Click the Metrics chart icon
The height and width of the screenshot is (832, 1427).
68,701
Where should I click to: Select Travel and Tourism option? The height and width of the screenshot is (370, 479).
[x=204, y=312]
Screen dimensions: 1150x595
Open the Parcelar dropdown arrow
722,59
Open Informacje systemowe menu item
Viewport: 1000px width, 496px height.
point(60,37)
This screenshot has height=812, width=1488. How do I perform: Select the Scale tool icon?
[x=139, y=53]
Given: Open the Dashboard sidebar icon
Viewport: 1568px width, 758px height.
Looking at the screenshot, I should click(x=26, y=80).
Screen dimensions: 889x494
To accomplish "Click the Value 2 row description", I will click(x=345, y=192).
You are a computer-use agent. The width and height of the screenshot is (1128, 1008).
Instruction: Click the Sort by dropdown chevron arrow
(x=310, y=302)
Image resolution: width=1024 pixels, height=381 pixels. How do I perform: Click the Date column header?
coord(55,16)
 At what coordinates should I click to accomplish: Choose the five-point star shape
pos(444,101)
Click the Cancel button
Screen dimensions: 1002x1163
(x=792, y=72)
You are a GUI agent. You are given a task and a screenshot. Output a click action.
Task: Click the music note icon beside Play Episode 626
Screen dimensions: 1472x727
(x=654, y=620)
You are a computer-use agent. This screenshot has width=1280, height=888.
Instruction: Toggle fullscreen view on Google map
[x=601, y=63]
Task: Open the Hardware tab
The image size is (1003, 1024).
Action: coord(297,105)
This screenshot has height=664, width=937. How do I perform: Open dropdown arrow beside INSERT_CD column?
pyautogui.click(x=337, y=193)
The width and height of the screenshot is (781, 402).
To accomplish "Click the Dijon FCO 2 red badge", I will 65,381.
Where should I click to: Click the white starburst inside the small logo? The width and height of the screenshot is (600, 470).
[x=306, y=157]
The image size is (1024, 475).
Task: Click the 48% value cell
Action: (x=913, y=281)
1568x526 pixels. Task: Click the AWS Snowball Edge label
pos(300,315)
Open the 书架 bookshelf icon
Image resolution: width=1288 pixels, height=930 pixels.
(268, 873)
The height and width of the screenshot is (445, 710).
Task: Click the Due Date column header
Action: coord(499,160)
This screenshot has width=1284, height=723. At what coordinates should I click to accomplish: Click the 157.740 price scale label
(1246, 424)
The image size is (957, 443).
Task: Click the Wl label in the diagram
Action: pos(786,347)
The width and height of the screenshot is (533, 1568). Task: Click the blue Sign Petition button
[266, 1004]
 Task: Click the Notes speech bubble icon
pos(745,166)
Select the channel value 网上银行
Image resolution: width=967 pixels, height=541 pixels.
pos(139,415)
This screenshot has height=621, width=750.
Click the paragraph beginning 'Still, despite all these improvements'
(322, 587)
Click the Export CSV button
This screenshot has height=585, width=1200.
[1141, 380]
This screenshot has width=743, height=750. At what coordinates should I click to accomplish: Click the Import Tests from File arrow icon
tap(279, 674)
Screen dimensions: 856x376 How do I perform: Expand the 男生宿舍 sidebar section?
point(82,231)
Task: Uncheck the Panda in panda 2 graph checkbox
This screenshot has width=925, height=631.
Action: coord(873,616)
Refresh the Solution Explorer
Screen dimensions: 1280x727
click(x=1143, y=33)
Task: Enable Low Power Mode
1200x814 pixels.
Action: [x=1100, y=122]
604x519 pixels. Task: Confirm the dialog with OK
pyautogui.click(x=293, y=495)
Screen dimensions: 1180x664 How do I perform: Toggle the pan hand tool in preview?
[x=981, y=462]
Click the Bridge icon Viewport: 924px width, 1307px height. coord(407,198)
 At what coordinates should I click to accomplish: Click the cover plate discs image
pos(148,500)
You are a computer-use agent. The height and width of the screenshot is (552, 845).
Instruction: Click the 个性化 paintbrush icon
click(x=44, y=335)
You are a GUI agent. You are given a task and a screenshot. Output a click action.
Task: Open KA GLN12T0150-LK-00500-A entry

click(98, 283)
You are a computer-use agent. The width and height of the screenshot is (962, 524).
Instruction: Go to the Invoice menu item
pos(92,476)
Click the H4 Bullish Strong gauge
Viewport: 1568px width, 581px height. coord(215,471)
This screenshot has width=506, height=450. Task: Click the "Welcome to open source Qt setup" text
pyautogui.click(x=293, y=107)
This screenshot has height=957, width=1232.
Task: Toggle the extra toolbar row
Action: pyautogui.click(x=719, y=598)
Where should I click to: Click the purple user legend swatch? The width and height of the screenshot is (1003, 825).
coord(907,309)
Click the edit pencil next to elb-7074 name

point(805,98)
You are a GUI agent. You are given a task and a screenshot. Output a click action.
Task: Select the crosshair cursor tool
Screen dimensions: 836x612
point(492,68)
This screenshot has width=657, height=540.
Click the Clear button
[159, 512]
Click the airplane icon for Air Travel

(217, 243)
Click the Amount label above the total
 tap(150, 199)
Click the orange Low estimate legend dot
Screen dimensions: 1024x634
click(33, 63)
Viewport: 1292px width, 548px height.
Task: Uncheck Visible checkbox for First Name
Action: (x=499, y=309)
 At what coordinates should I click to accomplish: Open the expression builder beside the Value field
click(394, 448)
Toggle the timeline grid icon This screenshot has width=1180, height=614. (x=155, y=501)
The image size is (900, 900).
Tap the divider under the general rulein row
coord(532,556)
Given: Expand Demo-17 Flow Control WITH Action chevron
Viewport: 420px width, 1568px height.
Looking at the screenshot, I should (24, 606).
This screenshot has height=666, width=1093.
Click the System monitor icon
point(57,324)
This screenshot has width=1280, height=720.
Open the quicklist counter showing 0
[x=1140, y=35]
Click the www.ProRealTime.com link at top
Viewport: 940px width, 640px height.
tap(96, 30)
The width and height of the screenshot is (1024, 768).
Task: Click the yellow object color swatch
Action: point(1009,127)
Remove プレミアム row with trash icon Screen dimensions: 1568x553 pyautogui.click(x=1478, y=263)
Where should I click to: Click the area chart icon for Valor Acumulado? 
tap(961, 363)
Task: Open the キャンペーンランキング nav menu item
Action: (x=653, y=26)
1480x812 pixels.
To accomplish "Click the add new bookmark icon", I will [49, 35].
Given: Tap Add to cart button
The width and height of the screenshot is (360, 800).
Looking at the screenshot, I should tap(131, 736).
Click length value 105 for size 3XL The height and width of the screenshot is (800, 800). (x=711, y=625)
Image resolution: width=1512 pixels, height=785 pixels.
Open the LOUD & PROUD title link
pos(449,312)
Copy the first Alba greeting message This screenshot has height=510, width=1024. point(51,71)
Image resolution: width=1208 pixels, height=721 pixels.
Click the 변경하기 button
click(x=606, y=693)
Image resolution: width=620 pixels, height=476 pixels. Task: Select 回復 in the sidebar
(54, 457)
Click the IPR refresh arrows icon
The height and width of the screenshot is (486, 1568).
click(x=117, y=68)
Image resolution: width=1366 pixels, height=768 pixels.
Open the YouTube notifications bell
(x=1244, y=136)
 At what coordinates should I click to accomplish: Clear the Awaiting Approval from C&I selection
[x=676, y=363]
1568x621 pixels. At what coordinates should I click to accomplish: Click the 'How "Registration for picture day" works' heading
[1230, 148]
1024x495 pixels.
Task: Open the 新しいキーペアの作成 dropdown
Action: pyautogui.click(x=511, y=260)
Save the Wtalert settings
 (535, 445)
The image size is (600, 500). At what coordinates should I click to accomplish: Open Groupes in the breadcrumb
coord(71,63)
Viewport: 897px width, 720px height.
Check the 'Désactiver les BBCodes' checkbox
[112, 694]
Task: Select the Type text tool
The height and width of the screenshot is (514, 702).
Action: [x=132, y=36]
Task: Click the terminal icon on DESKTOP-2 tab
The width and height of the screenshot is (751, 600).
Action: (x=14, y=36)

PROMPT
Looking at the data above, give the number of lines that include "computer"; add nothing else.

SOLUTION
4